At this point, repoze.bfg will use the ZCA global registry rather than creating a new application-specific registry; since by default the ZCA global API will use this registry, things will work as you might expect a Zope app to when you use the global ZCA API.
Some Zope and third-party ZCML directives use the zope.component.getGlobalSiteManager API to get “the registry” when they should actually be calling zope.component.getSiteManager.
zope.component.getSiteManager can be overridden by repoze.bfg via repoze.bfg.configuration.Configurator.hook_zca(), while zope.component.getGlobalSiteManager cannot. Directives that use zope.component.getGlobalSiteManager are effectively broken; no ZCML directive should be using this function to find a registry to populate.

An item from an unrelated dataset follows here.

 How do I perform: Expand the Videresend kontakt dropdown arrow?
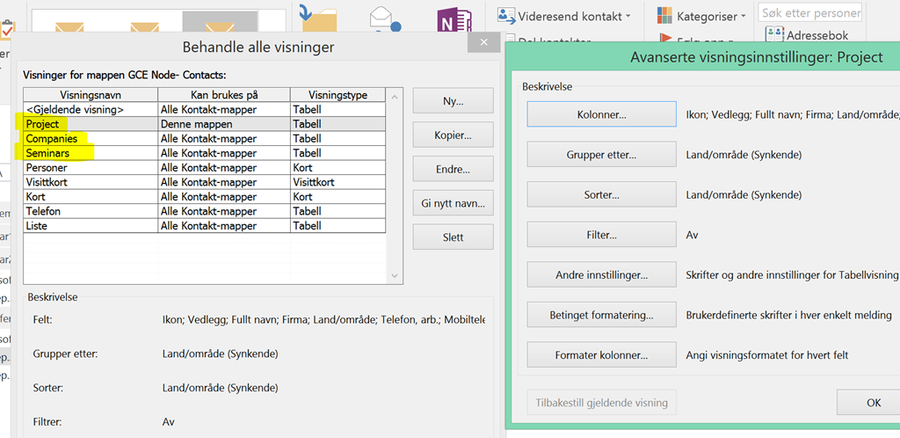tap(629, 17)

You cannot use ZCML directives which use zope.component.getGlobalSiteManager within a repoze.bfg application without passing the ZCA global registry to the Configurator constructor at application startup, as per Enabling the ZCA Global API by Using The ZCA Global Registry.
One alternative exists: fix the ZCML directive to use getSiteManager rather than getGlobalSiteManager. If a directive disuses getGlobalSiteManager, the hook_zca method of using a component registry as documented in Enabling the ZCA Global API by Using hook_zca will begin to work, allowing you to make use of the ZCML directive without also using the ZCA global registry.